• Material shown:
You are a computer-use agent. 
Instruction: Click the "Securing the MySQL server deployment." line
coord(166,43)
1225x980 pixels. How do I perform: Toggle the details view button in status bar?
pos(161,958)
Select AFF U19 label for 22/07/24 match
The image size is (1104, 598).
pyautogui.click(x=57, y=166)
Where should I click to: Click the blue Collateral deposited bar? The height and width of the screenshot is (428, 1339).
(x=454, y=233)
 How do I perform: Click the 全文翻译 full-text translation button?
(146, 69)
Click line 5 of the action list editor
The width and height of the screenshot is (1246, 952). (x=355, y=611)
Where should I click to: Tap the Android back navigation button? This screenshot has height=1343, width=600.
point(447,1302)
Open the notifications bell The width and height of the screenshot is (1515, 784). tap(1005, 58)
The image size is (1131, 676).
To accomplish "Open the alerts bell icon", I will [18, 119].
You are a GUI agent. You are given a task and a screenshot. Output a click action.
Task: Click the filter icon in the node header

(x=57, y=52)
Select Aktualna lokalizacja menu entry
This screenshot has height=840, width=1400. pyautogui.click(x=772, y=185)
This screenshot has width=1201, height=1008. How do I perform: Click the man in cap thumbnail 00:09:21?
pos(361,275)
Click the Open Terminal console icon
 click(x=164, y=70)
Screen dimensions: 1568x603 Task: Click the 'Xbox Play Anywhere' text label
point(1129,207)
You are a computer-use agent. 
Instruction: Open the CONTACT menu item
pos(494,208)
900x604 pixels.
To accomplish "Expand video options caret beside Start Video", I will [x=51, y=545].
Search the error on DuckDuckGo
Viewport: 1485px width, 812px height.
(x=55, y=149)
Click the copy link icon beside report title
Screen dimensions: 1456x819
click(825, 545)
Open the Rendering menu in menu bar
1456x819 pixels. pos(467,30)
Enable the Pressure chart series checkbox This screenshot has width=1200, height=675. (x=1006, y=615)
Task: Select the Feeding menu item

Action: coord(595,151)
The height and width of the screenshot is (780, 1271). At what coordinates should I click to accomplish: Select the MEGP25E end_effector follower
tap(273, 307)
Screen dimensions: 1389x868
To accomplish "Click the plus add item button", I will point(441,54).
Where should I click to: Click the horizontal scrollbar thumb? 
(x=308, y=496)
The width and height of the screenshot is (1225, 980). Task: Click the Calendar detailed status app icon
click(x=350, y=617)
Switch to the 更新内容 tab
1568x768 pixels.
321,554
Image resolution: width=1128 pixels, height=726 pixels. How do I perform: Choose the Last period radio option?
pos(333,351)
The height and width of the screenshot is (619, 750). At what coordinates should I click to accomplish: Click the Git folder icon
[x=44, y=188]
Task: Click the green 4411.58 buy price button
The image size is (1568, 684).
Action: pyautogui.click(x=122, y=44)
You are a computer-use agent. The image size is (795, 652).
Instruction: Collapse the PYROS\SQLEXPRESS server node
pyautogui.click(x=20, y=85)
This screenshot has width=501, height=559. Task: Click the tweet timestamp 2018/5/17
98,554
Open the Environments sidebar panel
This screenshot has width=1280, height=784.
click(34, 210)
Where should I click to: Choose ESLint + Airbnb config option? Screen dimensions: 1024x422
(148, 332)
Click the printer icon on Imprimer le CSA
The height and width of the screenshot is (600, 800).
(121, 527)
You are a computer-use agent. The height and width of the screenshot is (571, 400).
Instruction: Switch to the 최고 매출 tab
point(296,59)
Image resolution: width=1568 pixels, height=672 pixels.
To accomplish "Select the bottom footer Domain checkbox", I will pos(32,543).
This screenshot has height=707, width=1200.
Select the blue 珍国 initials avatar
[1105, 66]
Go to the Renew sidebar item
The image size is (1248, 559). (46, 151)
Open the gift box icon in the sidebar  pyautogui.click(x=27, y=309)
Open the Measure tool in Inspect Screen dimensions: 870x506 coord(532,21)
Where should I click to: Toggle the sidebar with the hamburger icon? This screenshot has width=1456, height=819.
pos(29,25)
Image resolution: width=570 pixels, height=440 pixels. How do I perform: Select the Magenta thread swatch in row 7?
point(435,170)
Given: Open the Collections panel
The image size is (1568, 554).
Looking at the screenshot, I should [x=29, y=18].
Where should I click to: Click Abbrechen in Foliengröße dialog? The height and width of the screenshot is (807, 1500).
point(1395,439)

• What to work on:
Copy the lines of the records, starting at the line containing "The image size is (1131, 676)." and ending at the line containing "[x=44, y=188]". Reproduce those lines without alteration, and nothing else.

• Solution to the exercise:
The image size is (1131, 676).
To accomplish "Open the alerts bell icon", I will [18, 119].
You are a GUI agent. You are given a task and a screenshot. Output a click action.
Task: Click the filter icon in the node header

(x=57, y=52)
Select Aktualna lokalizacja menu entry
This screenshot has height=840, width=1400. pyautogui.click(x=772, y=185)
This screenshot has width=1201, height=1008. How do I perform: Click the man in cap thumbnail 00:09:21?
pos(361,275)
Click the Open Terminal console icon
 click(x=164, y=70)
Screen dimensions: 1568x603 Task: Click the 'Xbox Play Anywhere' text label
point(1129,207)
You are a computer-use agent. 
Instruction: Open the CONTACT menu item
pos(494,208)
900x604 pixels.
To accomplish "Expand video options caret beside Start Video", I will [x=51, y=545].
Search the error on DuckDuckGo
Viewport: 1485px width, 812px height.
(x=55, y=149)
Click the copy link icon beside report title
Screen dimensions: 1456x819
click(825, 545)
Open the Rendering menu in menu bar
1456x819 pixels. pos(467,30)
Enable the Pressure chart series checkbox This screenshot has width=1200, height=675. (x=1006, y=615)
Task: Select the Feeding menu item

Action: coord(595,151)
The height and width of the screenshot is (780, 1271). At what coordinates should I click to accomplish: Select the MEGP25E end_effector follower
tap(273, 307)
Screen dimensions: 1389x868
To accomplish "Click the plus add item button", I will point(441,54).
Where should I click to: Click the horizontal scrollbar thumb? 
(x=308, y=496)
The width and height of the screenshot is (1225, 980). Task: Click the Calendar detailed status app icon
click(x=350, y=617)
Switch to the 更新内容 tab
1568x768 pixels.
321,554
Image resolution: width=1128 pixels, height=726 pixels. How do I perform: Choose the Last period radio option?
pos(333,351)
The height and width of the screenshot is (619, 750). At what coordinates should I click to accomplish: Click the Git folder icon
[x=44, y=188]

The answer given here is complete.